Machiavelli did not write his principal work as a contemporary, his knowledge of the Florentine constitution was so intimate as almost to invest him with the authority of an eye-witness of the Florentine revolutions of the past.
Niccolò Machiavelli, the first Italian and almost the first modern to display eminent genius as an historical and political writer, was born at Florence, May 3, 1469. His family had been illustrious for public services; his father, whom he lost at sixteen, was a jurist; his mother was a poetess. Little is known of his life until we find him in 1494 secretary to Marcello Virgilio, a learned man who four years afterwards became head of the chancery of the Republic, a post somewhat resembling Milton's Latin Secretaryship under the Commonwealth, but allowing more active participation in the business of diplomacy.
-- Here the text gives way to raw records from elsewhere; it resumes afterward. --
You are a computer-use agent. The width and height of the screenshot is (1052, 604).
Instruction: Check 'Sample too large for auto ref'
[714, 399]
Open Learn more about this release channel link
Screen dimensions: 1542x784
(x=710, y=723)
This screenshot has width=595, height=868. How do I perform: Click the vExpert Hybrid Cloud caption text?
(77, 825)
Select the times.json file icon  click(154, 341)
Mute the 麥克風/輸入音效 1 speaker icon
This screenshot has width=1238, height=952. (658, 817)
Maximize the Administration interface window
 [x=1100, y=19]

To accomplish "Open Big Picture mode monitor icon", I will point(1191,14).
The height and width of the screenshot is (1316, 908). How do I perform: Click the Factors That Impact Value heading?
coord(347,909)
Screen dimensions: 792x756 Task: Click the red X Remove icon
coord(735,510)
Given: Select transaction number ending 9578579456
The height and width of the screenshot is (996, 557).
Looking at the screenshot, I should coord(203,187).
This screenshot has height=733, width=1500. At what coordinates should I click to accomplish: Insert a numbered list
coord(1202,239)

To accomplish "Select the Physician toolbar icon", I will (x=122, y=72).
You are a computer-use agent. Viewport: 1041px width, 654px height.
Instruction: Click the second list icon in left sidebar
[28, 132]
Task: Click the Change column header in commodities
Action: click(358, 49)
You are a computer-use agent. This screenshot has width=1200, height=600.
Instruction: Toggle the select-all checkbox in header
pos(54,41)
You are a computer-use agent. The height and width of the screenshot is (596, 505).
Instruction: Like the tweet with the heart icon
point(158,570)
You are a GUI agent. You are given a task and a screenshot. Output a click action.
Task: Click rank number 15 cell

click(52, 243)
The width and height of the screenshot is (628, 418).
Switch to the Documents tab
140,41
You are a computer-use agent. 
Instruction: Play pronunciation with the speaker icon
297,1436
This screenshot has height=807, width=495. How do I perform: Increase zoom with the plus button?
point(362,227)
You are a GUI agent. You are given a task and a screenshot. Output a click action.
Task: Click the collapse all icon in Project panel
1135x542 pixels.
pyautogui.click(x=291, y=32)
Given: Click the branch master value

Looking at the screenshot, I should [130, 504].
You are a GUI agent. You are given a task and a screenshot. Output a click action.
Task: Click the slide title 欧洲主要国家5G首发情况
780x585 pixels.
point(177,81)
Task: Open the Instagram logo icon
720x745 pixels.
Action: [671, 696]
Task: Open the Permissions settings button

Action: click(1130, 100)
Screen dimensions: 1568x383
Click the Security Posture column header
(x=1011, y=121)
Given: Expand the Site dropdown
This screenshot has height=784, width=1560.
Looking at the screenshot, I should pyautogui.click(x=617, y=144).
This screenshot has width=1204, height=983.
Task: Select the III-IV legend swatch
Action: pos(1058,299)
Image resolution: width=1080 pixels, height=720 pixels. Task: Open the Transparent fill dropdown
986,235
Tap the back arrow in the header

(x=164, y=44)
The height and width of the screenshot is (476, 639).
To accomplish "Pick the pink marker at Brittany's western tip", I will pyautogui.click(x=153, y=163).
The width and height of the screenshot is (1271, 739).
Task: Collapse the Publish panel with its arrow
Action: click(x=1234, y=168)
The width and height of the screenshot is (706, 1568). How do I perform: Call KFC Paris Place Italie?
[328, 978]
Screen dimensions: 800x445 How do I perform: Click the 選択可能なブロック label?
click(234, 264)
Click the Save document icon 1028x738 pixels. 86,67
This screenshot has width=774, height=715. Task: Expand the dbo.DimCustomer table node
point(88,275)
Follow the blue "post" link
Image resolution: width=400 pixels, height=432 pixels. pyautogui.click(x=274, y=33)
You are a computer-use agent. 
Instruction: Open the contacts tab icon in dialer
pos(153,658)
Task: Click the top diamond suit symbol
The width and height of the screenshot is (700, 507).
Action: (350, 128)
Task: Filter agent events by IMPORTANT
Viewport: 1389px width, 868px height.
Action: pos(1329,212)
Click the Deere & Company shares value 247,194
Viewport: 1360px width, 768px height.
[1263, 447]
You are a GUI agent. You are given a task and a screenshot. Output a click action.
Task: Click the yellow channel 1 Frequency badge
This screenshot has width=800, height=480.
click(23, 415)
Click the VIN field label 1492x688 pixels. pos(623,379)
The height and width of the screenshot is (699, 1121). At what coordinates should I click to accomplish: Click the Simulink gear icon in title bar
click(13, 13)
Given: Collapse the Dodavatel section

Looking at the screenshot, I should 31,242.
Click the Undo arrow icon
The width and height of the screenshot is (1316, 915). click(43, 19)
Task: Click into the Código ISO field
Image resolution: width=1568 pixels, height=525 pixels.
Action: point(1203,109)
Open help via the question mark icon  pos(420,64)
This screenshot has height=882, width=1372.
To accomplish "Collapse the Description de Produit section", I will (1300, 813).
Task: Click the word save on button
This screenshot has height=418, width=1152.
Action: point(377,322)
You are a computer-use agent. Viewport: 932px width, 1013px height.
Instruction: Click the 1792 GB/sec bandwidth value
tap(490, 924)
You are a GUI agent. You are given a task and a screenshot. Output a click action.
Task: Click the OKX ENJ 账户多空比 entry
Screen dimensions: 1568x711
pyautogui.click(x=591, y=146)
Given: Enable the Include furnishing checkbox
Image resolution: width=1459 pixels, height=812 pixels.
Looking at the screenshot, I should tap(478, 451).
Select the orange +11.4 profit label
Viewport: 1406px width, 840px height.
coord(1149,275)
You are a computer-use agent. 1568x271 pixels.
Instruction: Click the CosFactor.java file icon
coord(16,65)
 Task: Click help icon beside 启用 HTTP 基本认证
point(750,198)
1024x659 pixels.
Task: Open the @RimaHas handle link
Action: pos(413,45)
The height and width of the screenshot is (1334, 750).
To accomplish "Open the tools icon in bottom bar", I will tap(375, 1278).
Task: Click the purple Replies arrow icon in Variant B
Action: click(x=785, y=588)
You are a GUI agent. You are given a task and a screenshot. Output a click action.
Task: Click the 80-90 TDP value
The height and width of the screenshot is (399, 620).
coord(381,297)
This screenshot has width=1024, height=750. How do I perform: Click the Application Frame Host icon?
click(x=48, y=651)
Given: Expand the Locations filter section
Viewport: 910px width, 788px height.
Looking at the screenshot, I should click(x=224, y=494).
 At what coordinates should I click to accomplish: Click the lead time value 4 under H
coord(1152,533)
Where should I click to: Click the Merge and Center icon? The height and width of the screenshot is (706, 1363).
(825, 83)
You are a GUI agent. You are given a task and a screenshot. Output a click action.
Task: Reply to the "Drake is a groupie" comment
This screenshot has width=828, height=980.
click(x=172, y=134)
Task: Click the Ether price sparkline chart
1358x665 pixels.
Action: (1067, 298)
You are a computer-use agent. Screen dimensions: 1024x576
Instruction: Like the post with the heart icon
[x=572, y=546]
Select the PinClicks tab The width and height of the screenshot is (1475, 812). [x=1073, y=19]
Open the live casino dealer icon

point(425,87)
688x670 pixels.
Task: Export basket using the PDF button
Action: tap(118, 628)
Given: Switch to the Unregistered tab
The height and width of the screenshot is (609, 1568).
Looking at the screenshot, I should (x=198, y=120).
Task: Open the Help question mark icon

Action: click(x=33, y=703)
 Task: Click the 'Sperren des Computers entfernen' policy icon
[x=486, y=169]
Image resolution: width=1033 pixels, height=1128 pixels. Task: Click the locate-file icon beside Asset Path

Machiavelli rose along with his patron, and in 1500 was entrusted with a mission to France. In the following year he had a more arduous part to play as envoy to Cæsar Borgia, then consolidating his power in the Romagna, but for the moment pressed with great difficulties. Machiavelli's reports of his mission have been preserved, and attest the impression made upon him by Cæsar's supremacy in ability and villainy, which continued to fascinate him when years afterwards he composed his manual of political statecraft.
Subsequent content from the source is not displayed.